===== Provided information =====

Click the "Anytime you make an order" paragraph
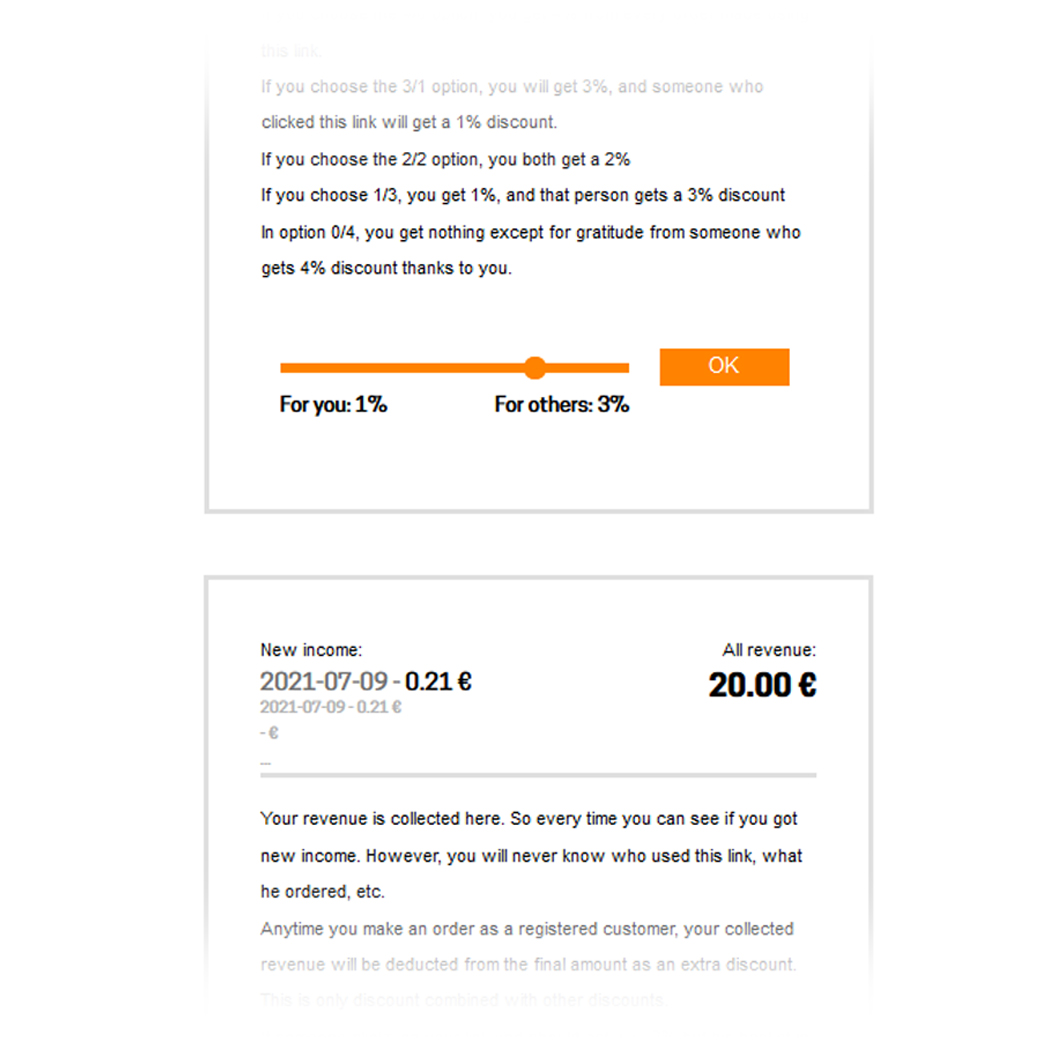Viewport: 1050px width, 1050px height. tap(527, 929)
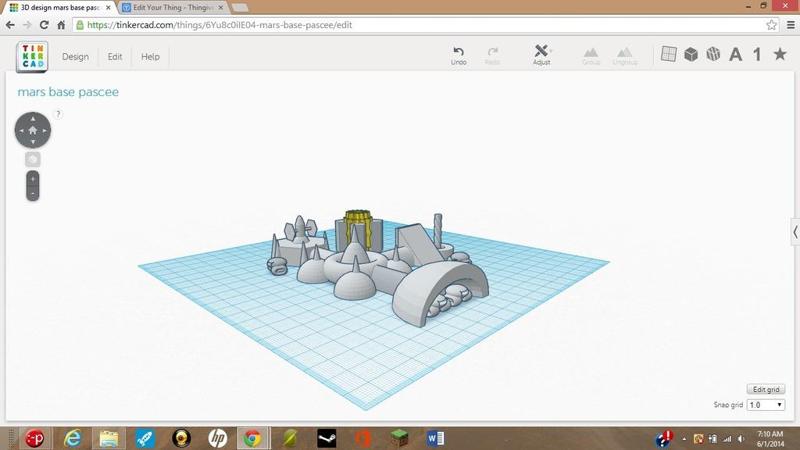
Task: Zoom out with the minus button
Action: click(32, 192)
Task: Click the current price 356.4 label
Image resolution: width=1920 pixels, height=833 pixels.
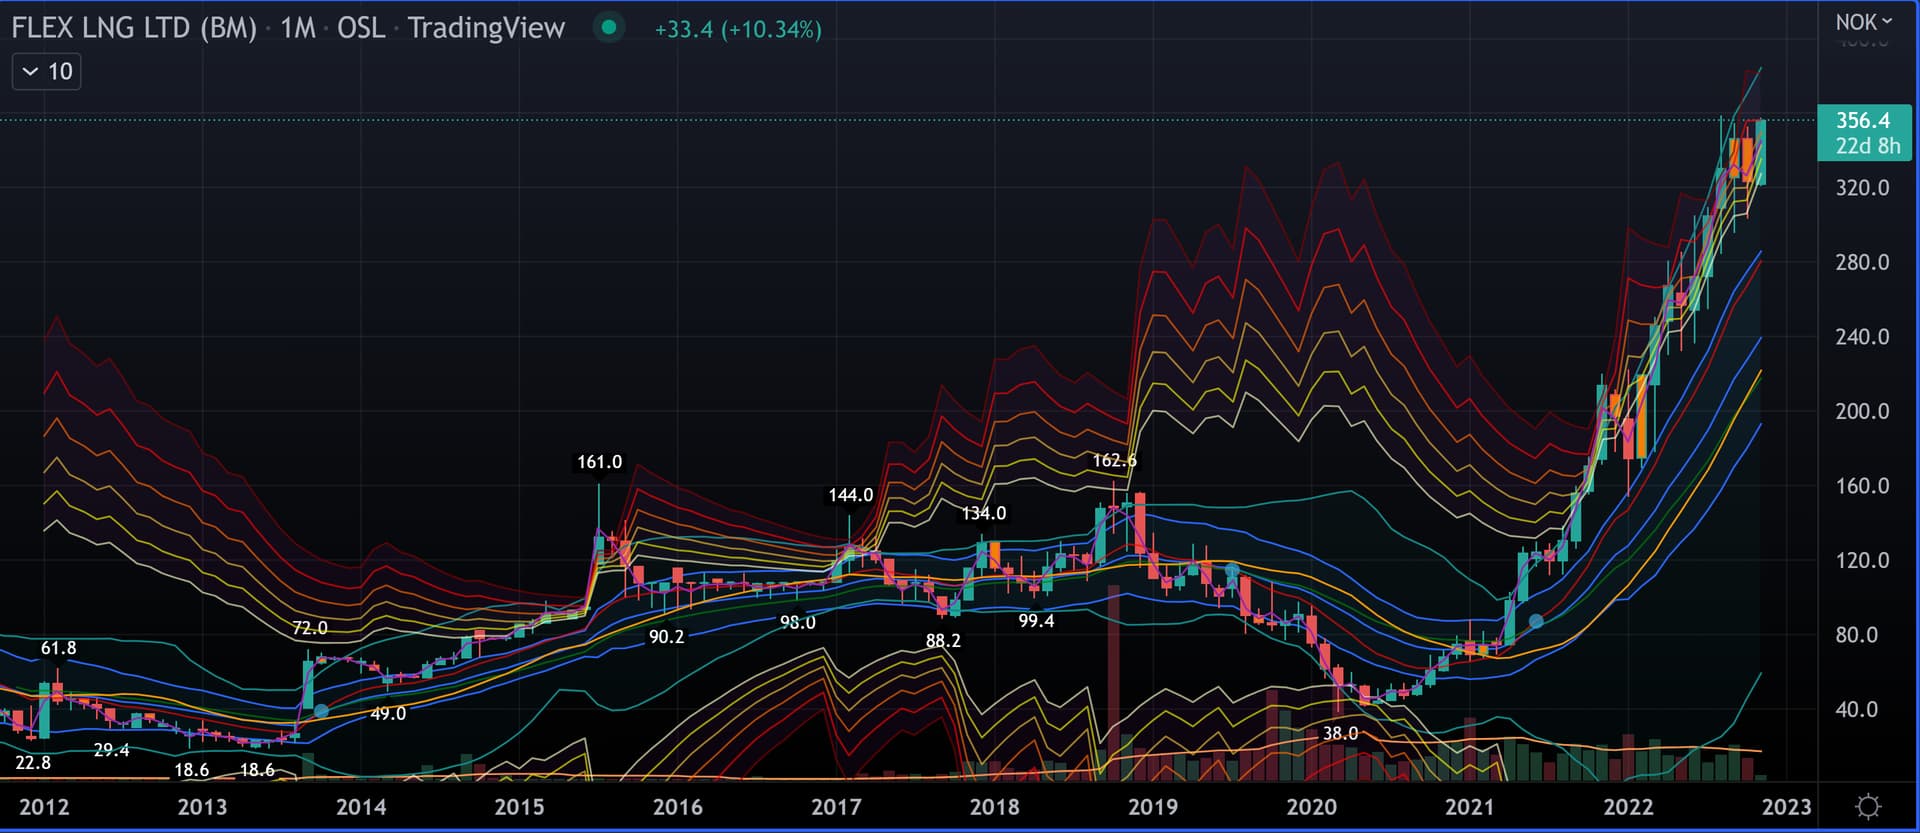Action: (1862, 121)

=====

■ **What is required**:
Could you reproduce every entry exactly, leaving out the pictures?

■ **Answer to this task**:
Click the "Anytime you make an order" paragraph
Viewport: 1050px width, 1050px height. tap(527, 929)
Task: Zoom out with the minus button
Action: click(32, 192)
Task: Click the current price 356.4 label
Image resolution: width=1920 pixels, height=833 pixels.
Action: (1862, 121)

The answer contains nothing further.